Problem details >>
Restate word for word the opening line of the data below and every line after it until the line with "Vỏ tủ điện (Enclosure) của Hager (55, 2510)", that line too, but not the pictures.

START Data records

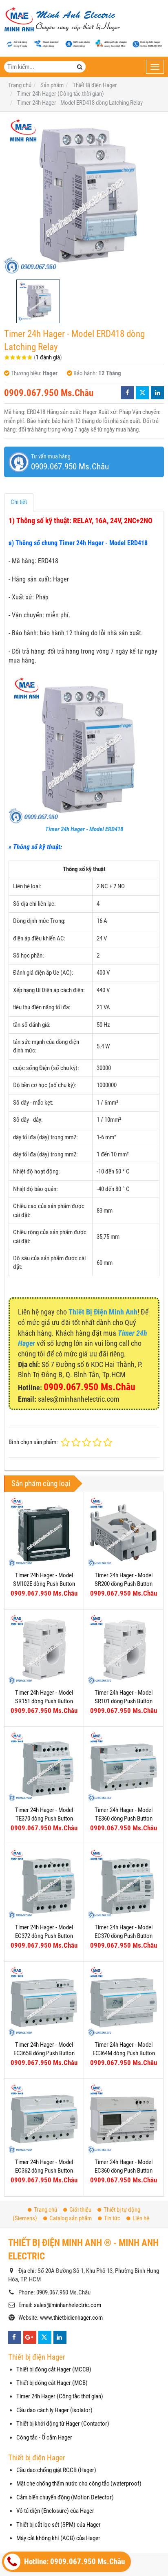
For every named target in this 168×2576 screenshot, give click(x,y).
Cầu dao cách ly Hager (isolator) (54, 2410)
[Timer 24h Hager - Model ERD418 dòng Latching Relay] (84, 195)
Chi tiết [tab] (19, 502)
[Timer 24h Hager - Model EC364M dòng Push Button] (123, 2001)
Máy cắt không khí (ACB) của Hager (58, 2538)
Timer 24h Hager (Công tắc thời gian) (59, 2396)
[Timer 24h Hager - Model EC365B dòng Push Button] (44, 2001)
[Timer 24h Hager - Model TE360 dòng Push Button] (123, 1766)
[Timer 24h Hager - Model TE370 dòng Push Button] (44, 1766)
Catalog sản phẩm (70, 2218)
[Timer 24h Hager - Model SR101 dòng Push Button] (123, 1649)
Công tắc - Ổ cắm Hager (44, 2437)
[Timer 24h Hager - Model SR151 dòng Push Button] (44, 1649)
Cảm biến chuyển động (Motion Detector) (65, 2497)
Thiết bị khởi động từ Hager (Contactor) (62, 2423)
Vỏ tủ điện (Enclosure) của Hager (55, 2510)
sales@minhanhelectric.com (67, 2305)
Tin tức (112, 2218)
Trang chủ (45, 2209)
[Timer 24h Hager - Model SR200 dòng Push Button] (123, 1531)
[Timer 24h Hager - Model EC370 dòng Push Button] (123, 1883)
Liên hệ (141, 2218)
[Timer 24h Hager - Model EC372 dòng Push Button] (44, 1883)
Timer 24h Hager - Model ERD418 (84, 829)
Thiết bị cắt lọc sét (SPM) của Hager (58, 2524)
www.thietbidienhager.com (71, 2317)
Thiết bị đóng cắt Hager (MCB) (52, 2383)
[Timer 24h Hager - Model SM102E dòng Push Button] (44, 1531)
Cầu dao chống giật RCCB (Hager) (56, 2470)
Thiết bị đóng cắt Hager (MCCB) (53, 2369)
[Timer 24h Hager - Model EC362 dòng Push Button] (44, 2118)
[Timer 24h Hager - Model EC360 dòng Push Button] (123, 2118)
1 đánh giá (48, 357)
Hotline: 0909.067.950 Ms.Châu (73, 2561)
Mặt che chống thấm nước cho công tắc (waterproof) (78, 2483)
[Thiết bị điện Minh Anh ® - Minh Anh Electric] (62, 20)
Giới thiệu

END Data records

Answer to this problem >>
For every named target in this 168×2576 screenshot, give click(x,y).
Cầu dao cách ly Hager (isolator) (54, 2410)
[Timer 24h Hager - Model ERD418 dòng Latching Relay] (84, 195)
Chi tiết [tab] (19, 502)
[Timer 24h Hager - Model EC364M dòng Push Button] (123, 2001)
Máy cắt không khí (ACB) của Hager (58, 2538)
Timer 24h Hager (Công tắc thời gian) (59, 2396)
[Timer 24h Hager - Model EC365B dòng Push Button] (44, 2001)
[Timer 24h Hager - Model TE360 dòng Push Button] (123, 1766)
[Timer 24h Hager - Model TE370 dòng Push Button] (44, 1766)
Catalog sản phẩm (70, 2218)
[Timer 24h Hager - Model SR101 dòng Push Button] (123, 1649)
Công tắc - Ổ cắm Hager (44, 2437)
[Timer 24h Hager - Model SR151 dòng Push Button] (44, 1649)
Cảm biến chuyển động (Motion Detector) (65, 2497)
Thiết bị khởi động từ Hager (Contactor) (62, 2423)
Vỏ tủ điện (Enclosure) của Hager (55, 2510)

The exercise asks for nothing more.